GATOS >> Sergio Geia

 


Não me considere um abelhudo, mas frequento a sacada do meu apartamento sempre que posso, em especial, nos finais de semana. Livro na mão com um céu dourado no horizonte, ou uma maçã geladinha, ou mesmo uma taça de vinho já de noitinha, com bossa nova a tocar na vitrola, ou Oasis, daqueles irmãos que não se entendem. 
 
Quando vi os novos moradores do prédio da frente imaginei criança na casa. É que poucos dias depois da mudança, lá estavam dois homens revestindo a sacada e as janelas com telas de proteção. 
 
Mesmo sendo em outro edifício, gostei de saber que a moradia ganharia vida. Mas os dias foram passando e nada de criança. Até que percebi: as telas não eram para elas, mas sim, para os gatos do casal; dois. 
 
(Um pouco de honestidade agora, talvez um excesso. Quando cheguei até esta parte do texto, parei. Dias. Semanas. Senti a necessidade de descrever os gatos, um pouco que fosse, mas eles sumiram. Eu até poderia utilizar de subterfúgios cronísticos, dar uma espiada, por exemplo, no Instagram, nos gatos da Ana Savolet, ou mesmo no Jobim da Francine Presoto, e me valer deles para descrever os meus, quer dizer, os do vizinho, misturando realidade com um pouco de criação literária. Não. Não há nada melhor do que a verdade, embora, às vezes, em nome de um bem maior, não haja outro jeito. Tive que esperar. Demorou. Estava até desconfiado de que algo de ruim pudesse ter acontecido. O casal lá, de dia, de noite, e nada dos gatos. Já até pensava no que fazer com essa crônica que prenunciava um fim trágico. Detalhe: por princípio, sou contra fins trágicos em crônicas) 
 
Um dos gatos tinha os pelos bege, a pata dianteira mais clara que o resto do corpo, e era também o mais preguiçoso. O outro — pelos pretos, embora a barriga tivesse um tom caramelo, bigodes brancos, olhos azuis arregalados — era o mais arisco. Não parava um segundo e vivia a trolar o gato bege. 
 
O que não entendi — a razão de escrever sobre os gatos foi essa —, é que a tela de proteção não servia para nada. Explico. Sempre via o casal a fumar na cobertura, as suas crias andando bem à vontade, penduradas por vezes num muro que só de imaginar me dava calafrios. 
 
Penso que num primeiro momento eles se preocuparam. Depois, acharam que foi excesso, que não havia perigo liberar a cobertura. E relaxaram. 
 
Pouco tempo depois de terminar Gatos, o casal se mudou.

•••••

#### EXERCÍCIOS PROPOSTOS
a) Transcreva da crônica, sem mudar nada, o trecho que começa pelas palavras "Quando vi os" e vai até "do casal; dois.".
b) De acordo com a crônica, o que fez quem narra imaginar que havia criança na casa dos novos moradores do prédio da frente?
Os dados abaixo são um material à parte, sem ligação com a crônica.

#### TRECHO DOS DADOS
•••••

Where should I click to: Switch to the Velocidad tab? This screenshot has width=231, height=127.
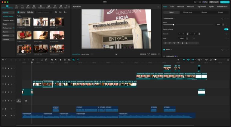coord(180,7)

•••••

#### RESPOSTAS DOS EXERCÍCIOS
a)
Quando vi os novos moradores do prédio da frente imaginei criança na casa. É que poucos dias depois da mudança, lá estavam dois homens revestindo a sacada e as janelas com telas de proteção. 
 
Mesmo sendo em outro edifício, gostei de saber que a moradia ganharia vida. Mas os dias foram passando e nada de criança. Até que percebi: as telas não eram para elas, mas sim, para os gatos do casal; dois.

b) Poucos dias depois da mudança, dois homens estavam revestindo a sacada e as janelas do apartamento com telas de proteção.